出典:

──────────────────────────────

キラリと光る会社
静かに火を灯す。100年の、日本のろうそくのあかり

有限会社大與(だいよ)

大與イラストイメージ

和ろうそく大與は、滋賀県高島市で100余年にわたり伝統の和ろうそくをつくり続ける専門店。櫨(はぜ)の実や米ぬかを原料とする和ろうそくは、国内にも数えるほどしか手がける職人のいない、熟練の技を必要とする手仕事によってできあがります。主として石油由来のパラフィンを用いる洋のキャンドルに比べて、匂いや、燃焼の際に垂れるロウが少なく、炎はしっかりと大きめです。永平寺御用達の大與の和ろうそくは、滋賀県の伝統的工芸品にも指定されています。
キラリと光る会社第16回は、大與の大西巧社長にお話をお聞きしました。

和ろうそく大與公式サイト

子どものころは恥じていた家業

—今では貴重になった和ろうそくですが、子どものころから見てきた大西社長としては、この道に入ろうと自然と思うようになったのですか。

──────────────────────────────

問題 A:
和ろうそくの記事のうち、「有限会社大與(だいよ)」を含む語句で始まり「工芸品にも指定されています。」で終わる部分を一字も変えずに複製してください。
問題 B:
和ろうそくの記事によると、大與は何県何市で和ろうそくをつくり続けていますか。

記録データ:

──────────────────────────────

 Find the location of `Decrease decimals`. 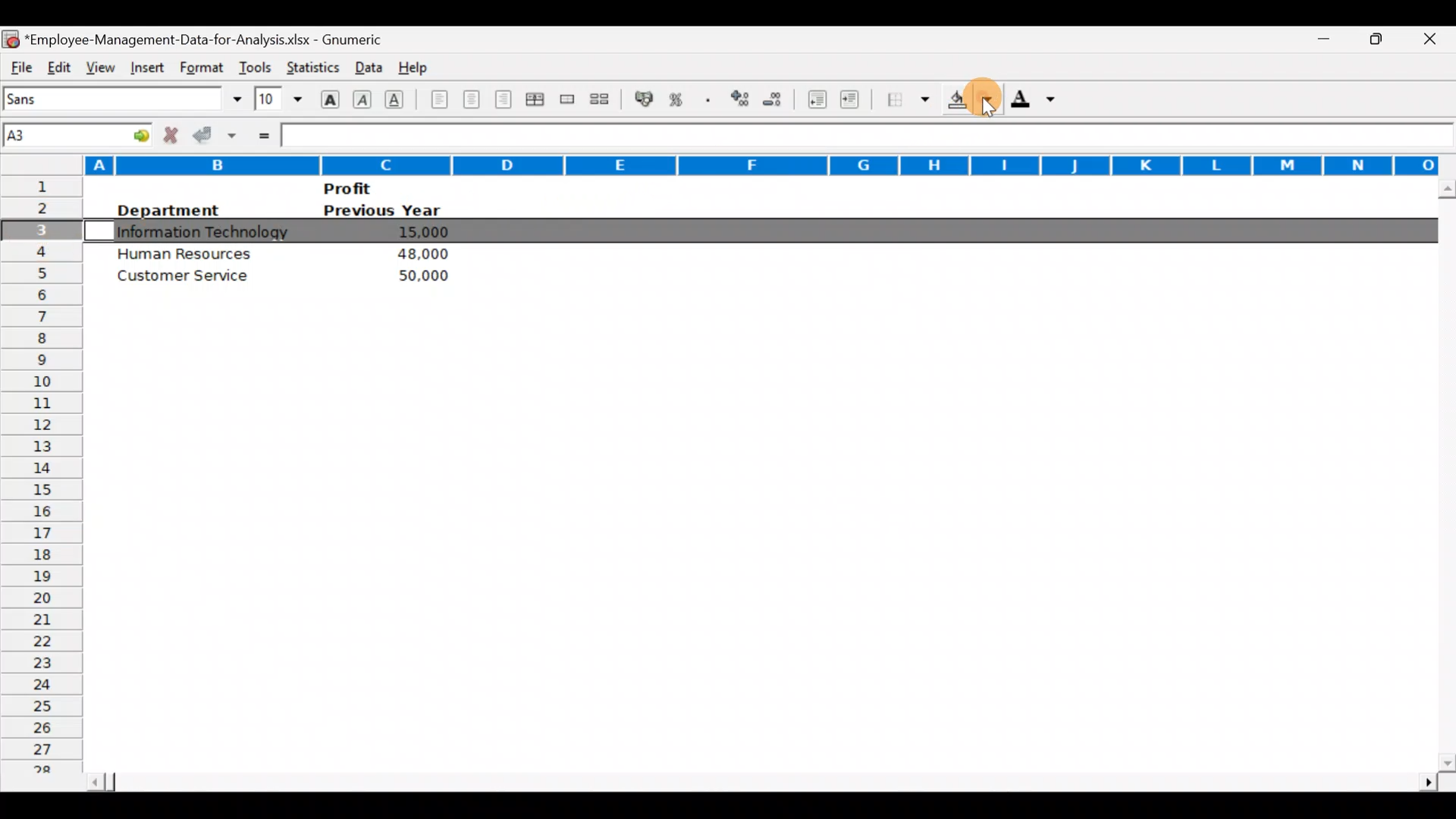

Decrease decimals is located at coordinates (779, 99).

──────────────────────────────

解答全文 A:
有限会社大與(だいよ)

大與イラストイメージ

和ろうそく大與は、滋賀県高島市で100余年にわたり伝統の和ろうそくをつくり続ける専門店。櫨(はぜ)の実や米ぬかを原料とする和ろうそくは、国内にも数えるほどしか手がける職人のいない、熟練の技を必要とする手仕事によってできあがります。主として石油由来のパラフィンを用いる洋のキャンドルに比べて、匂いや、燃焼の際に垂れるロウが少なく、炎はしっかりと大きめです。永平寺御用達の大與の和ろうそくは、滋賀県の伝統的工芸品にも指定されています。

解答全文 B:
滋賀県高島市です。